ERIC Number: ED430360
Record Type: Non-Journal
Publication Date: 1999
Reference Count: N/A
Social Skills and Problem Behaviors as Contexual Variables in African American Education: Students with and without Disabilities.
Butler, Douglas M.
This paper discusses the outcomes of a study that examined social skills as a contextual factor of African American male students with and without behavior problems. Forty-four African American male students (grades 3-5) reported three placement designations: mainstreamed with learning disabilities, mainstreamed with emotional disturbances, or general education students. The study included 22 general education teachers, participants who were homeroom teachers for special education, and a general education student participant in the mainstream classroom.

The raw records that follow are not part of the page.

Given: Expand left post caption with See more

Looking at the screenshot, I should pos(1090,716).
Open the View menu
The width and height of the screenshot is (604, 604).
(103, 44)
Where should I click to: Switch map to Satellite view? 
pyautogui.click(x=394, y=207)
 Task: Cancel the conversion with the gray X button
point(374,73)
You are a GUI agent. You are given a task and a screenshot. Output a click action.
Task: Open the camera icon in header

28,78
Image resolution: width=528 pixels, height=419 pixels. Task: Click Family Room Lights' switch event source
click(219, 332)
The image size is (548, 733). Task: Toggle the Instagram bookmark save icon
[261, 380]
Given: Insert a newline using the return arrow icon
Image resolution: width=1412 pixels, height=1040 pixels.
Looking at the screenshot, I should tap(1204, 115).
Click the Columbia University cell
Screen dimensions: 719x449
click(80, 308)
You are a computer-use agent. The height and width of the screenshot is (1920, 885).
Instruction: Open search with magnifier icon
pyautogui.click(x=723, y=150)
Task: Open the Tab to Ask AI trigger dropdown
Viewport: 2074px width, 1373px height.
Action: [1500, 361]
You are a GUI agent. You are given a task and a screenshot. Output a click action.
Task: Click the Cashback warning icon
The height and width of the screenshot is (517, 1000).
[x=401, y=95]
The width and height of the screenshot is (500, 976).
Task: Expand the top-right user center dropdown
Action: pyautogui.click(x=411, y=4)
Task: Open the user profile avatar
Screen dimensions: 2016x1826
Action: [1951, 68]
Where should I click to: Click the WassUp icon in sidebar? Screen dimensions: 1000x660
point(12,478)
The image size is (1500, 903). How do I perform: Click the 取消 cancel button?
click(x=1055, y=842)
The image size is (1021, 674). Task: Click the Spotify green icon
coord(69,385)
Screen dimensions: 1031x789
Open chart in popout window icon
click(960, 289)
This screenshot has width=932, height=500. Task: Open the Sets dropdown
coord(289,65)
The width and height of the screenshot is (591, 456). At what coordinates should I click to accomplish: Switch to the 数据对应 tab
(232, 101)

Data were gathered through examiner interviews of student participants and teacher ratings of a minimum of two student participants (one special education student and one general education student). Results found no significant difference in teacher ratings of typical students and students with emotional disturbances in either social skills or problem behaviors. While there were significant differences in teacher ratings of social skills of typical students versus students with learning disabilities, no significant differences were found on problem behaviors. Additionally, there were no significant relationships when comparing teacher versus student ratings of social skills across groups. (Contains 23 references.) (CR)
Descriptors: Behavior Problems, Black Students, Elementary Education, Emotional Disturbances, Interpersonal Communication, Interpersonal Competence, Interviews, Learning Disabilities, Males, Minority Group Children, Social Development, Socialization, Teacher Attitudes, Teacher Expectations of Students
Publication Type: Reports - Research; Speeches/Meeting Papers
Education Level: N/A
Sponsor: Department of Education, Washington, DC.
Authoring Institution: Virginia Univ., Charlottesville.